Steber also recommends advising clients to take photographs or videos of the damage to their property as well as any repairs made to their property. Advise clients to keep receipts for any repair or cleanup work; however, make sure they know that costs for repairs or cleanup cannot be deducted on a tax return. Instead these expenses are helpful when clients are determining any decline to the fair market value of the property, as long as the expenses are incurred to restore their property to its original condition.
2. Help your client keep an eye on the intricacies of the tax elements involved in casualty loss. "The rules governing casualty losses are confusing and vary based on the disaster classification for the area," Steber said. In addition, the ability to deduct a tax loss is very complicated because clients have to consider issues like proper documentation, fair market value, and historical value of items lost.
3. In the case of Hurricane Sandy, tax service providers also have to be prepared to counsel clients as to whether to claim their losses on their 2012 tax return or amend their 2011 tax returns to claim their losses.
"Several areas have been designated as federally declared disasters, which allows taxpayers to claim their losses on their 2012 tax returns when they file in the coming months or to amend their 2011 tax returns to file the claim," explained Steber. "By amending returns, clients can get their refund for the loss sooner, but be sure to compare their tax situation and adjusted gross income for both years to determine whether it is to their tax advantage to claim the loss in one year rather than another."

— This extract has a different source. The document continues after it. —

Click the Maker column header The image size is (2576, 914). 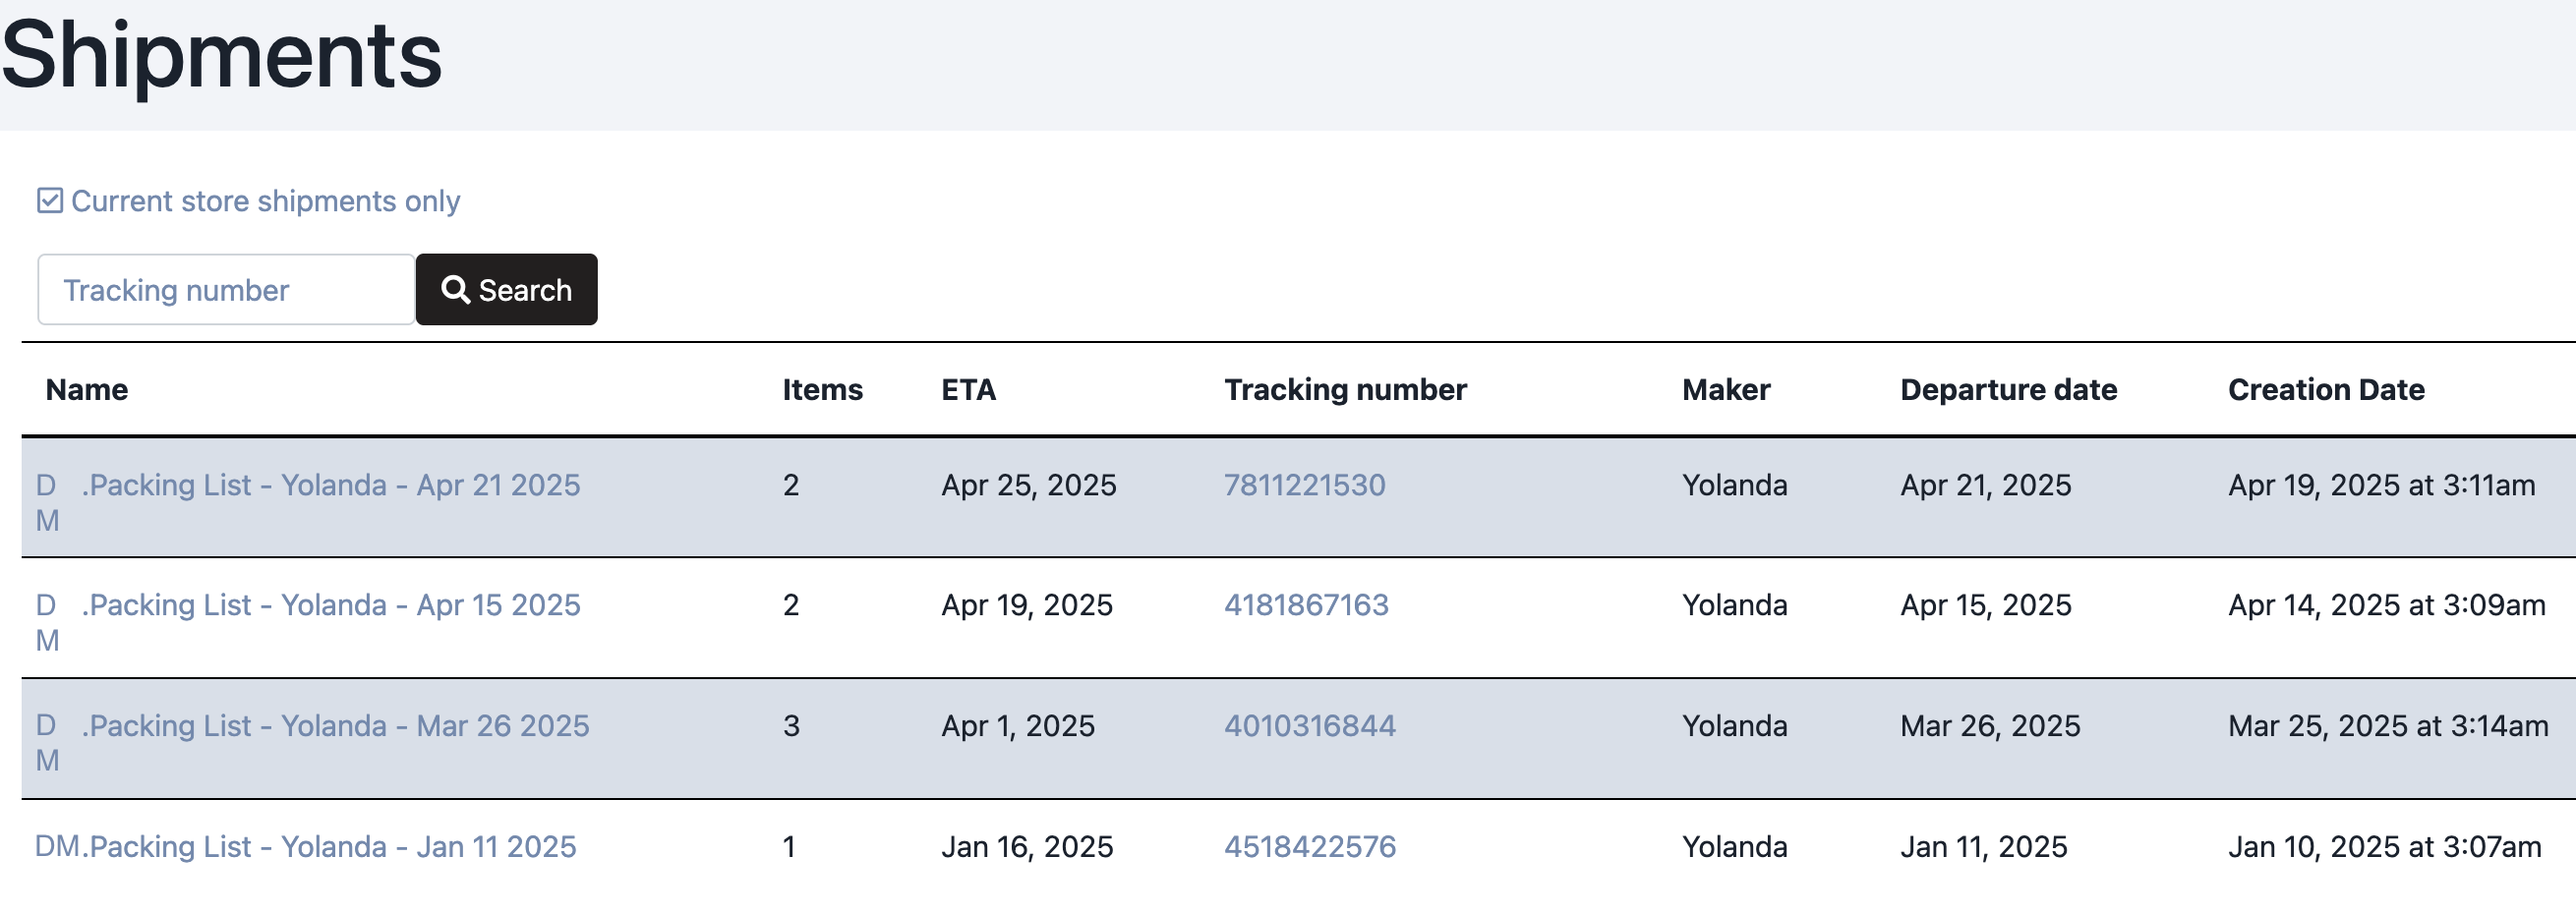1725,390
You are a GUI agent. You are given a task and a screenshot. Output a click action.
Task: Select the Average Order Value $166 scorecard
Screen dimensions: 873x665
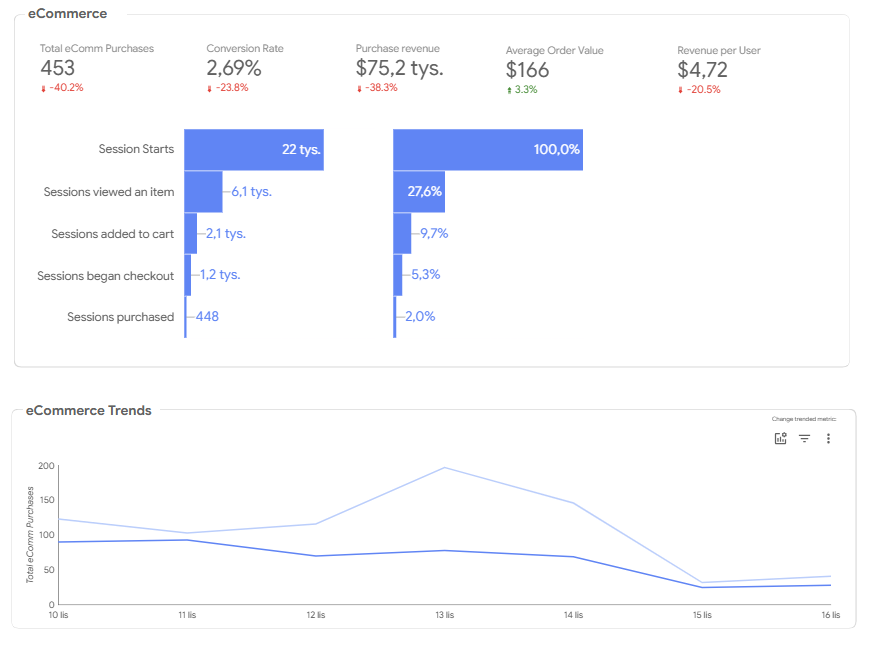555,70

4. Advise your clients to file a timely insurance claim for reimbursement of their loss as soon as possible. If a client's property is covered by insurance, the client should file a timely insurance claim for reimbursement of the loss. The IRS generally limits the allowed loss to the amount of loss after any insurance reimbursement the client got or should have gotten, so clients should file their insurance claims early.

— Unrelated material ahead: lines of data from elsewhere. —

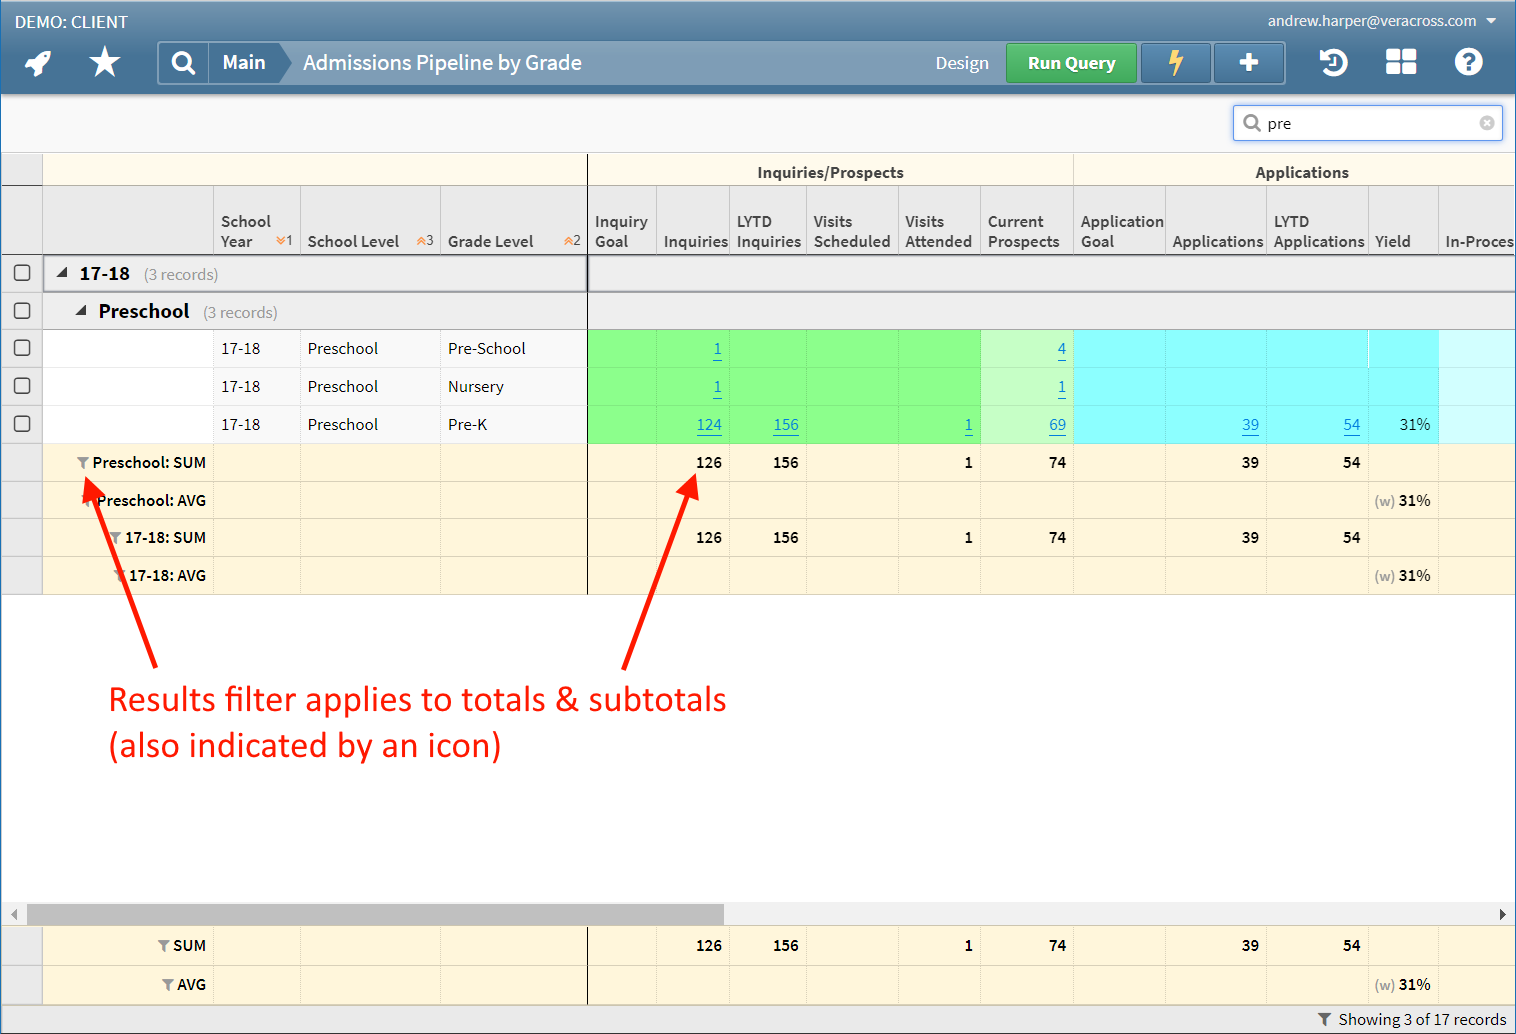Collapse the 17-18 records group
The image size is (1516, 1034).
(62, 272)
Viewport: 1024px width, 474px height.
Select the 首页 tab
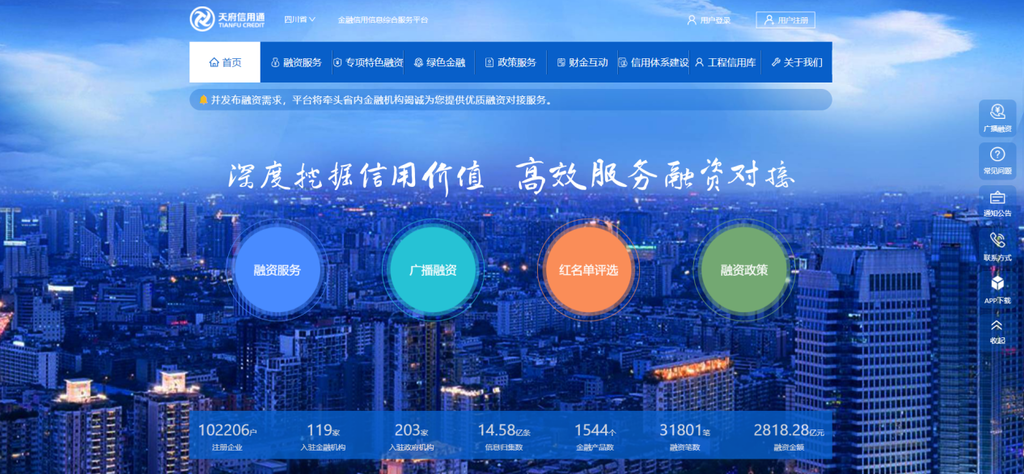pyautogui.click(x=225, y=62)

5. Be aware of other areas of financial support your clients may be able to pursue through the disaster declaration: i.e., FEMA loans, Small Business Administration loans, and Disaster Unemployment Assistance. Steber said tax service providers should "at least be conversant" as to what disaster relief resources are available to their clients and where clients can access those resources. "Tax service providers would be well serviced to bone up, not just on tax laws involved with disasters, but understanding FEMA rules and what types of disaster loans, or low income loans, are available to their clients," Steber said.
6. Do not promote yourself as a disaster or casualty loss specialist unless you truly have experience in handling disaster or casualty loss claims. "The tax code is very complicated in these areas, and tax service providers really need to fully understand that code before they put themselves out there," Steber said.

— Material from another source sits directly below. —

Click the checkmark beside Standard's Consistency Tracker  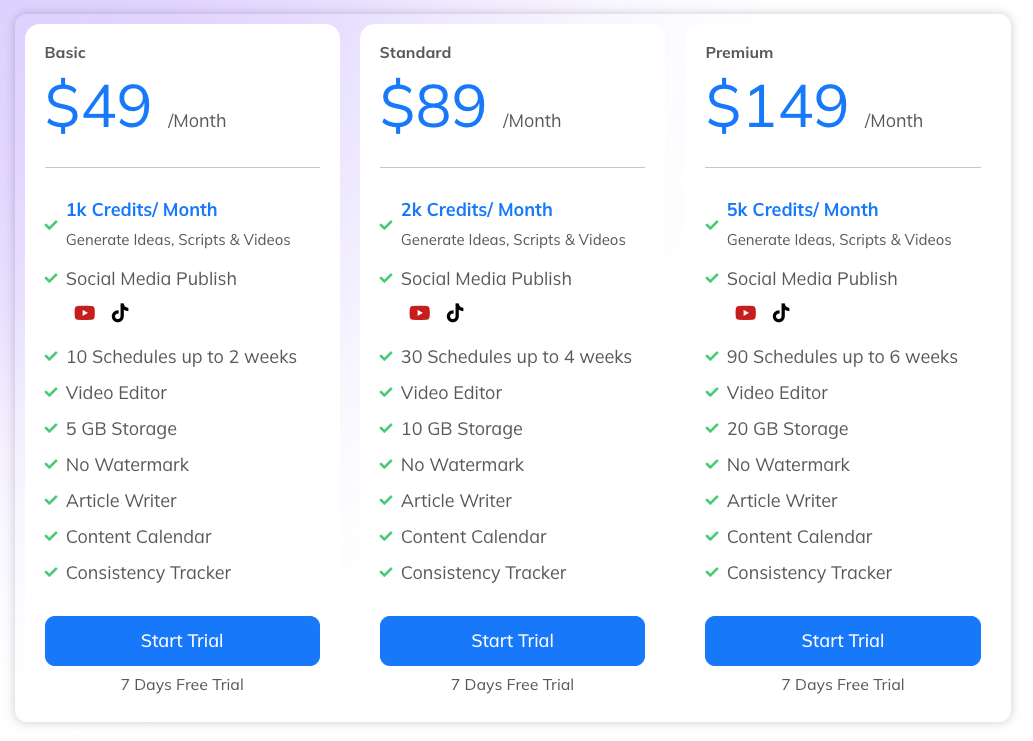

Ultimately, the greatest advice any tax service provider can give in the event of a casualty, Steber said, is to seek advice from a professional tax preparer experienced in disaster and casualty loss.
"Disasters and casualty losses are not an area where people want to try to use package software or try to do their taxes themselves. This is an area where they definitely need to seek out trained and experienced professional help, particularly when they make their first choice . . . whether they will claim their losses this year or amend last year's taxes," Steber said. "The tax code is complicated. There are lots of additional considerations, nuances, and complicated loopholes in events like these. I tell everyone who has gone through an event like this to hire an advisor who is experienced in disaster, casualty, and theft. The benefits will more than offset the cost."